*** Block opens ***
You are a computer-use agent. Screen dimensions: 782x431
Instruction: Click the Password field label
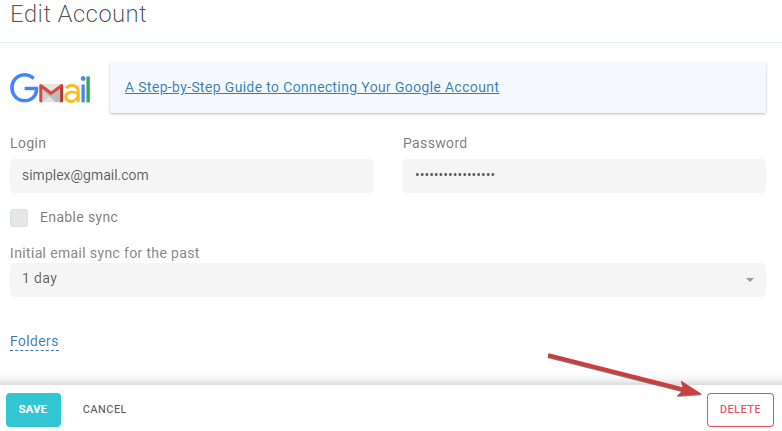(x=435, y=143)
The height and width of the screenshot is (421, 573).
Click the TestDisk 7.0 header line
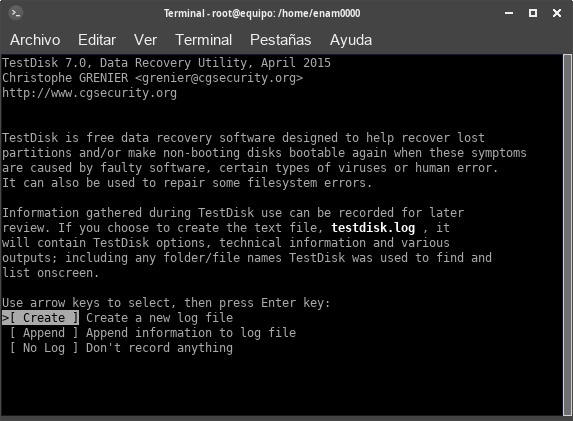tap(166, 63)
*** Block closes ***
*** Block opens ***
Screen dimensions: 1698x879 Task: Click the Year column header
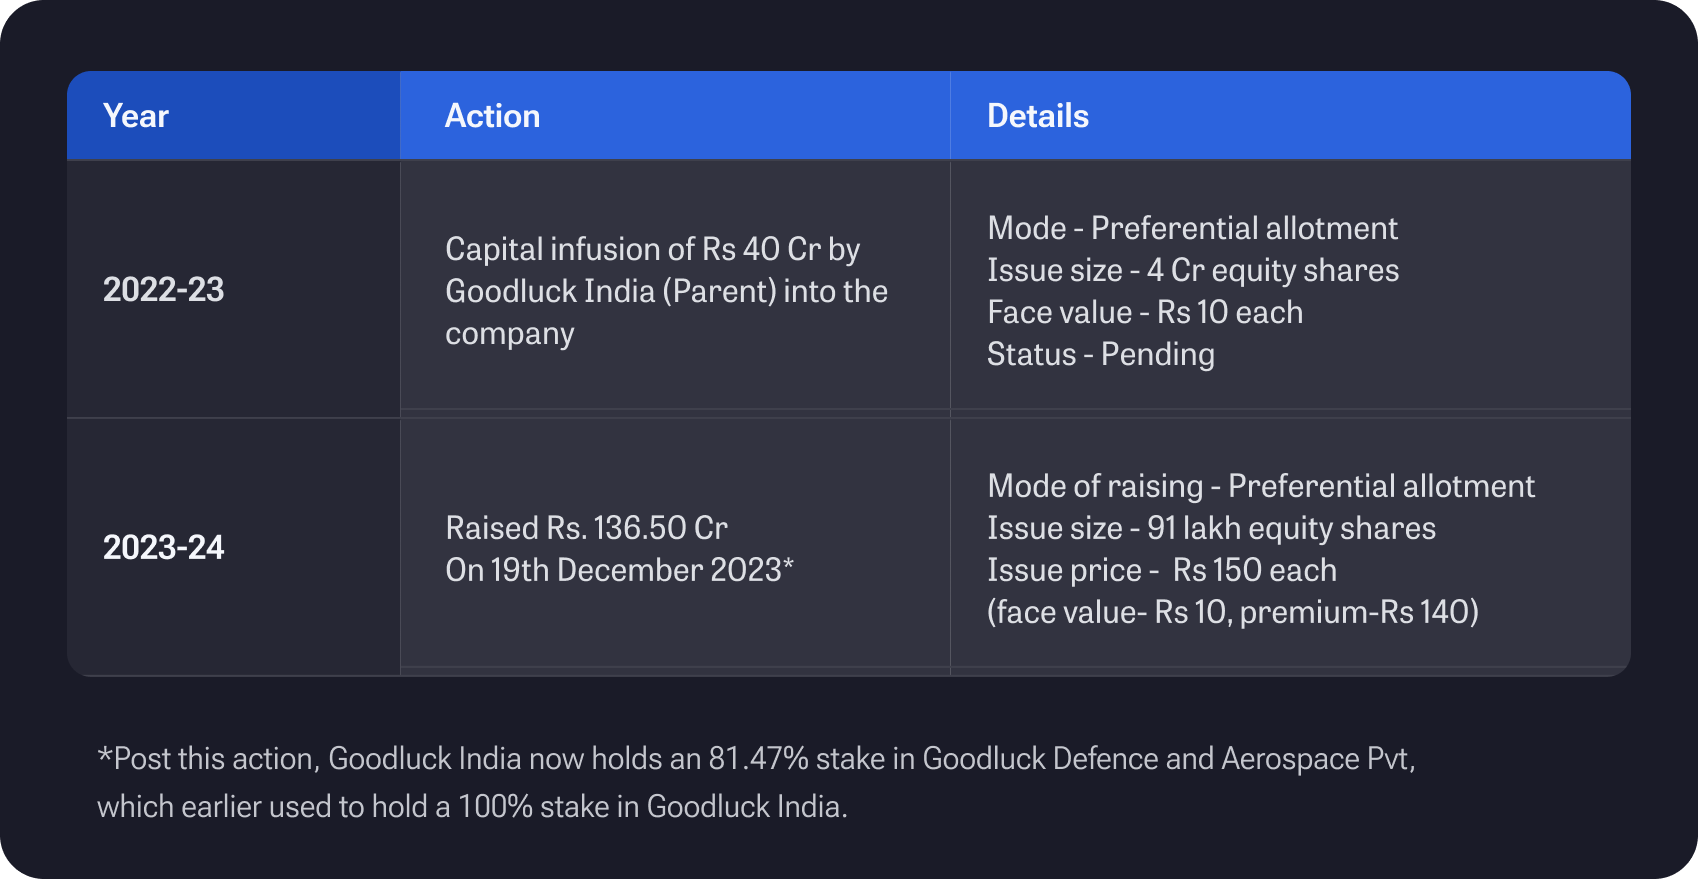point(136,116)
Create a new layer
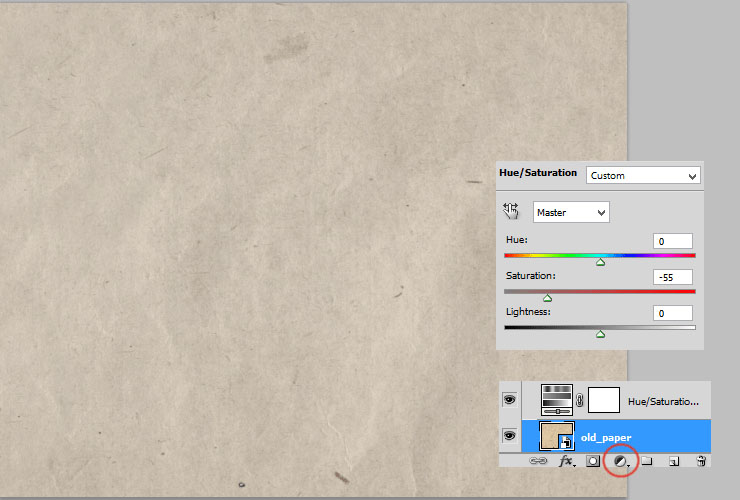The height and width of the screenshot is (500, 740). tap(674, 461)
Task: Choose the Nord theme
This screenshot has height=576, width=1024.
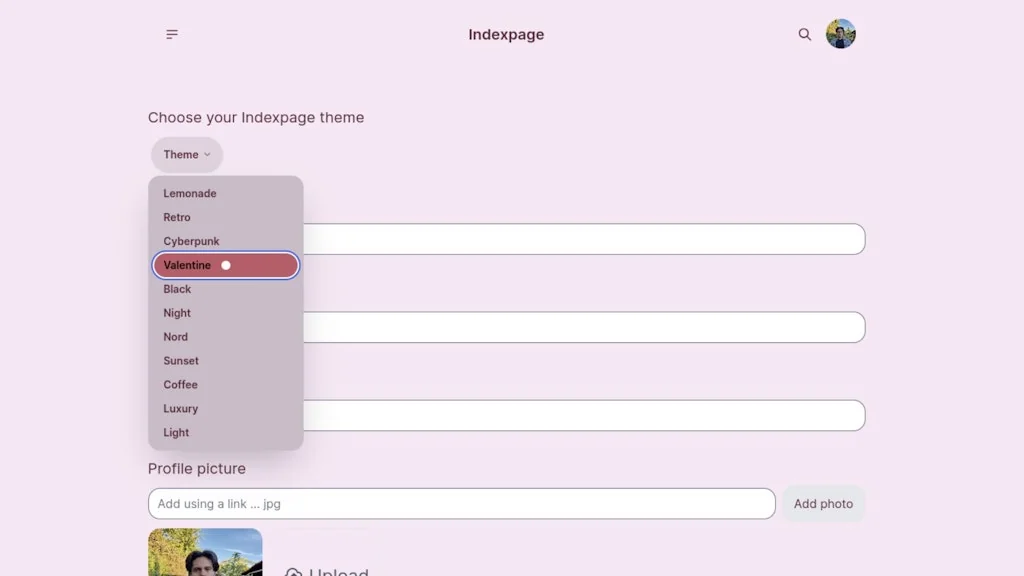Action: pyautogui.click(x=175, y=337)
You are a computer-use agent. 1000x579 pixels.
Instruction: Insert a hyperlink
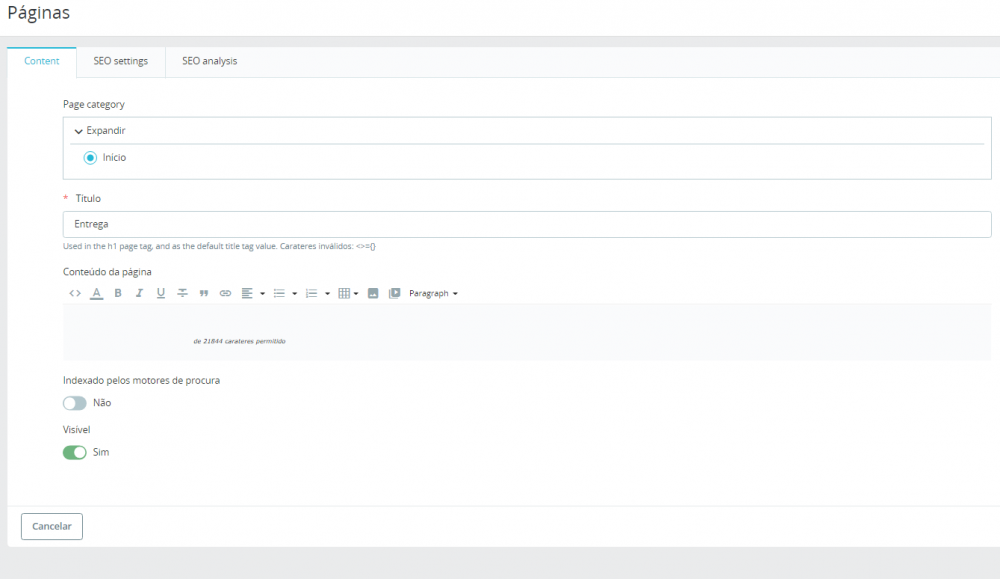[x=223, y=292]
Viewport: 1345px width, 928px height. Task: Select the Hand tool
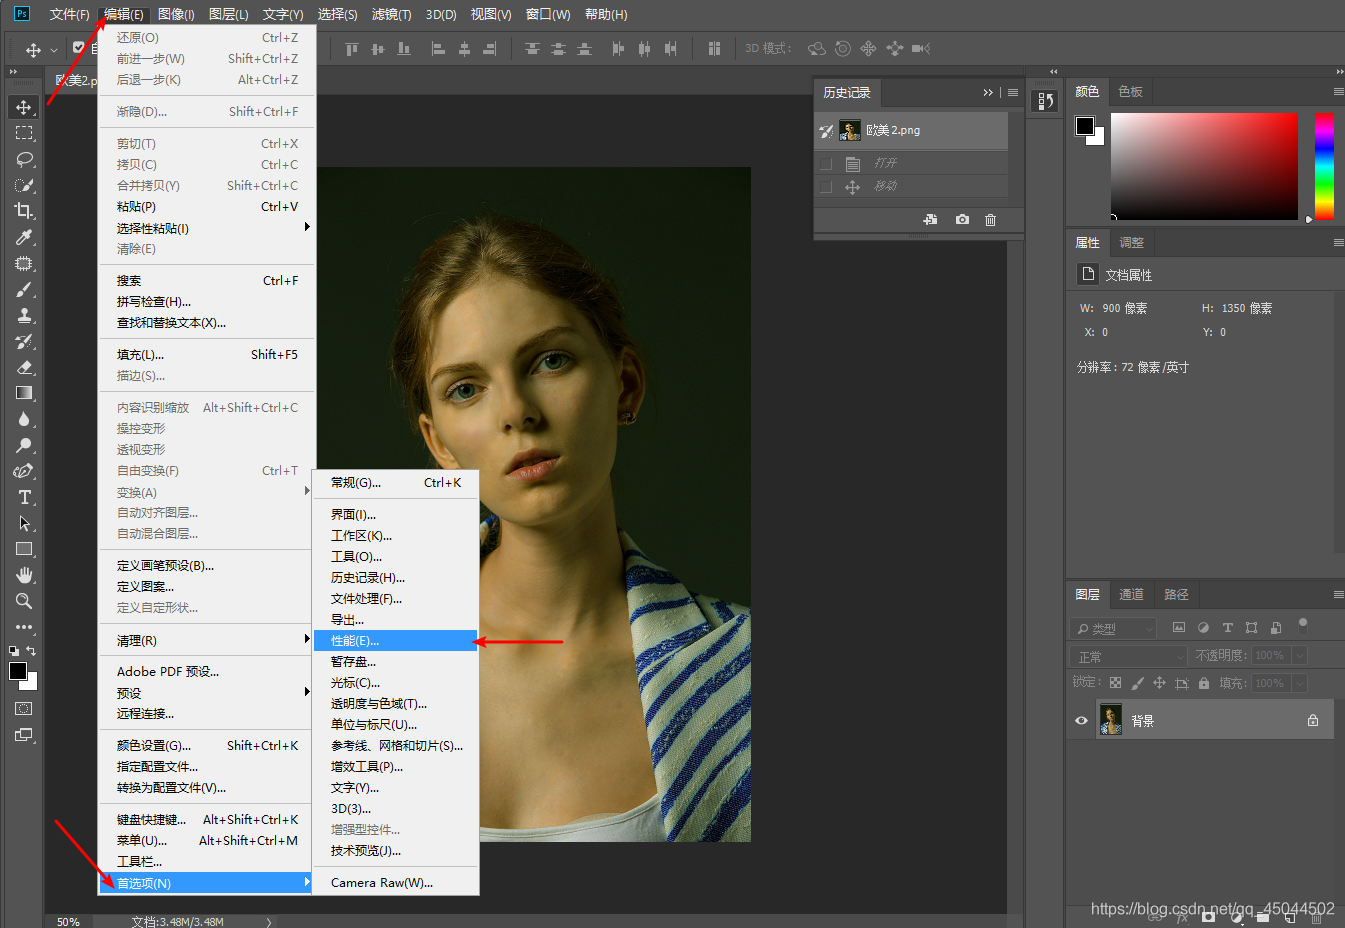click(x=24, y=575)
*** Block closes ***
*** Block opens ***
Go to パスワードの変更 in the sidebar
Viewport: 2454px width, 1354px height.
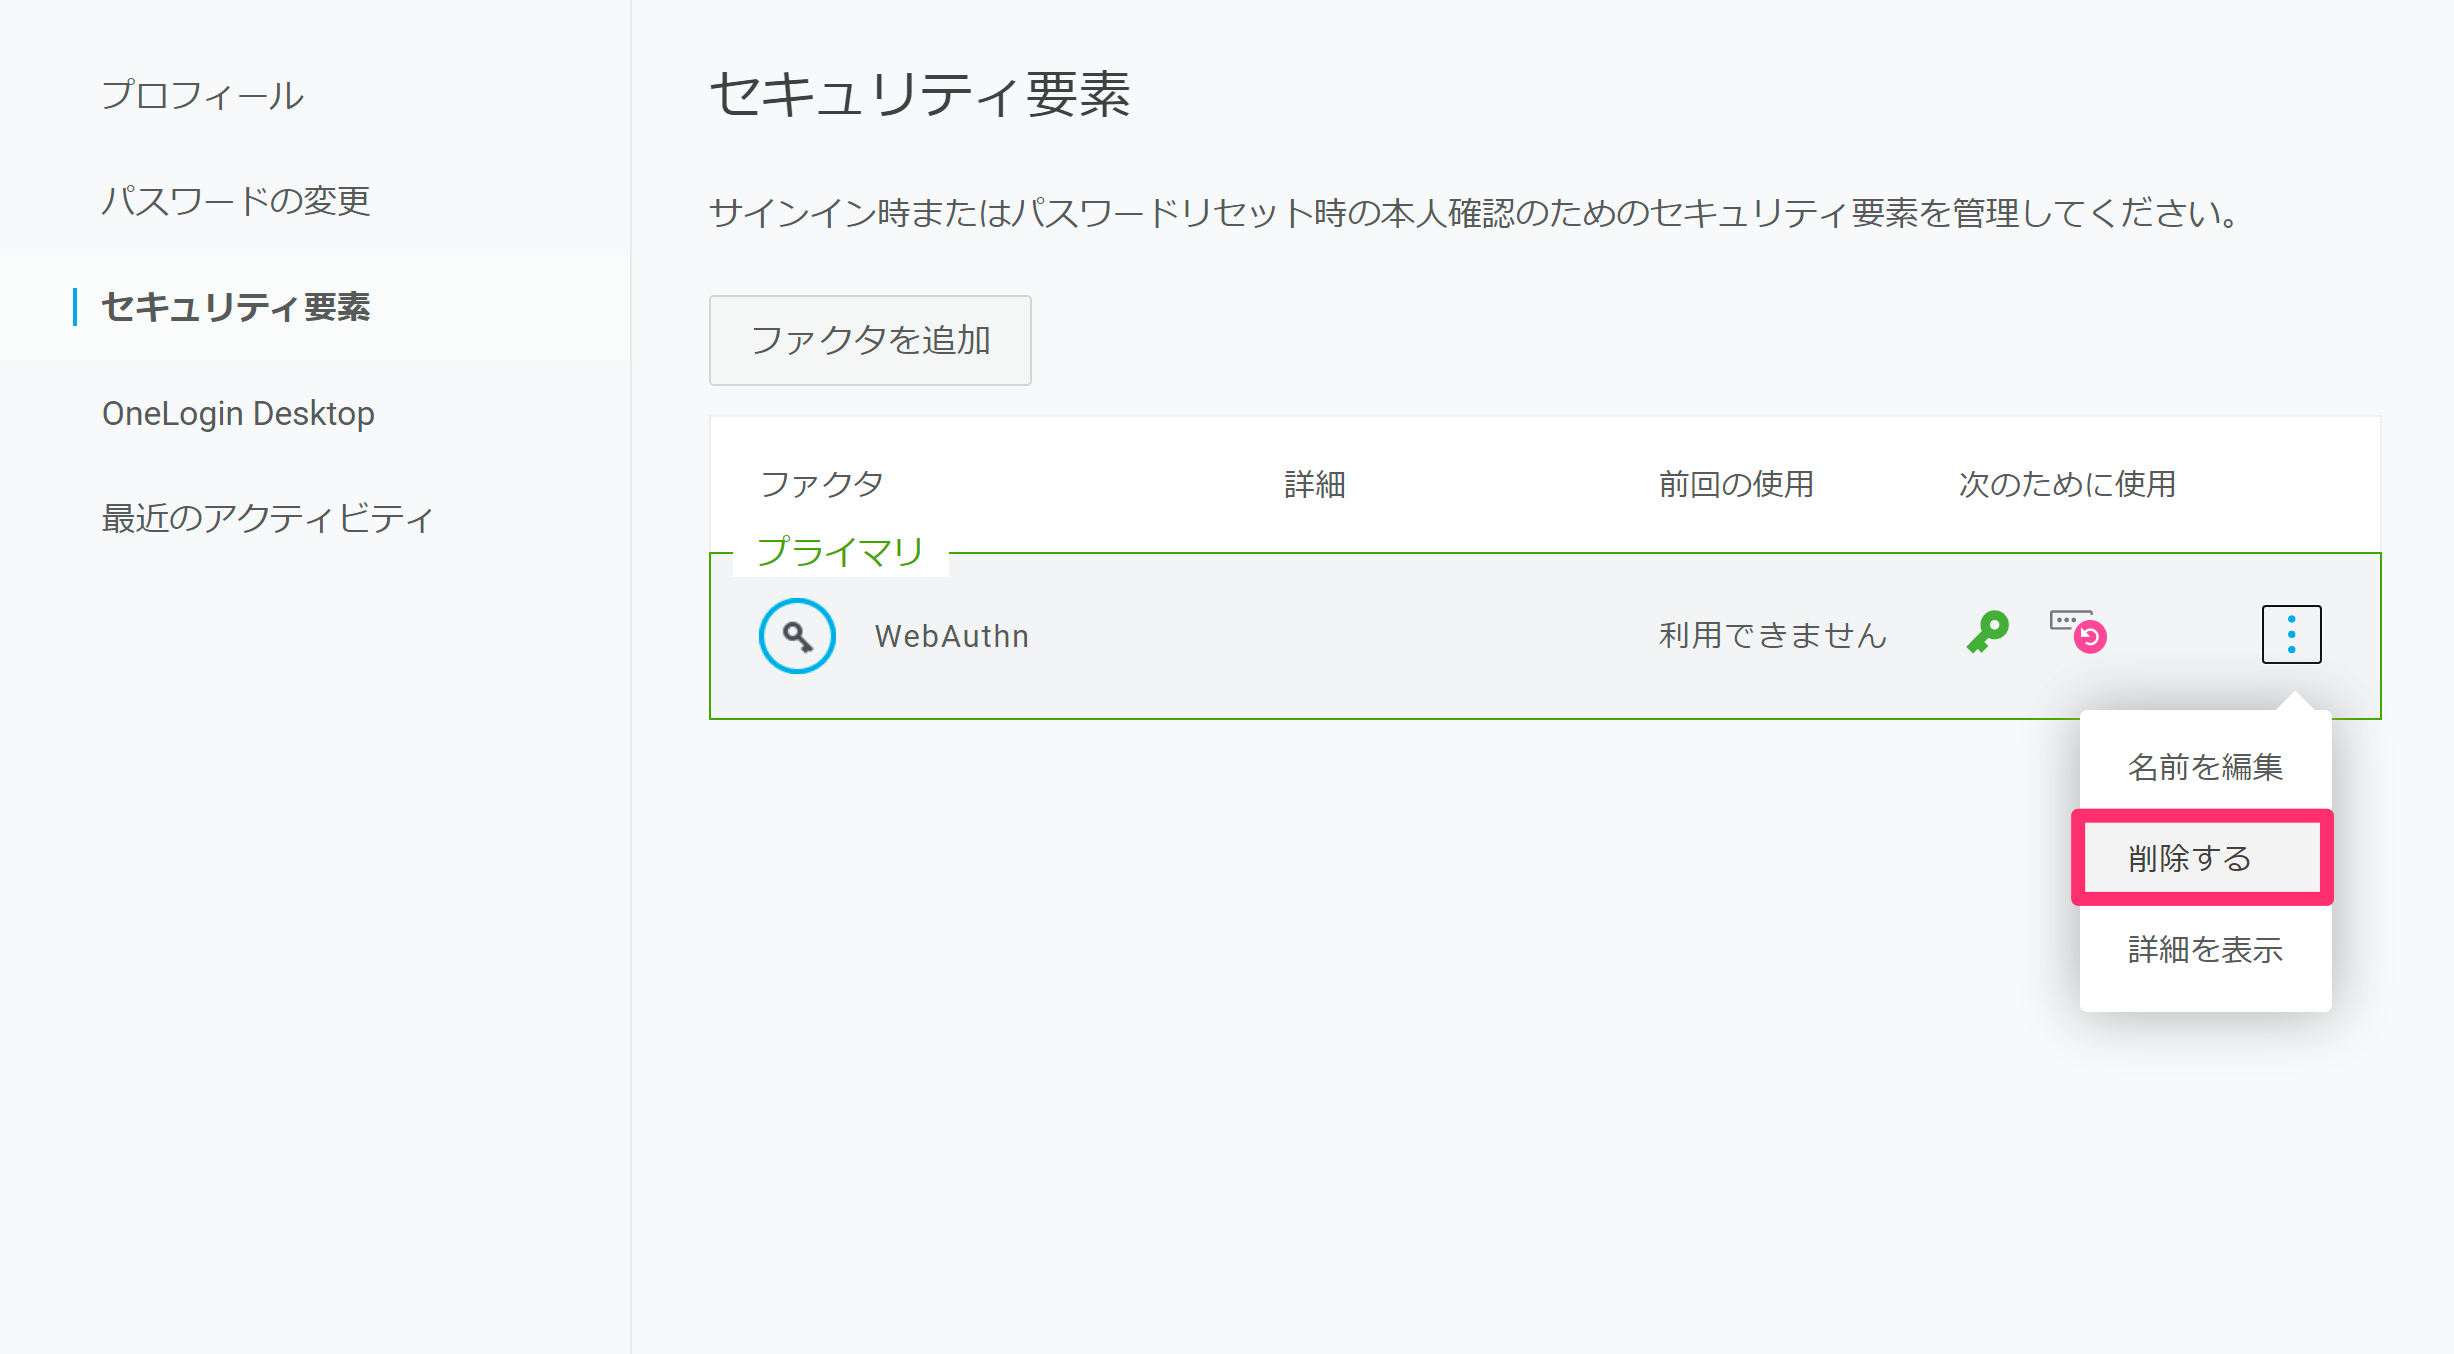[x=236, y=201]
*** Block closes ***
◆ **WORK ORDER**: Looking at the entries, count the lines where the word "computer" appears, and state the count by itself.

◆ **WRITTEN SOLUTION**: 2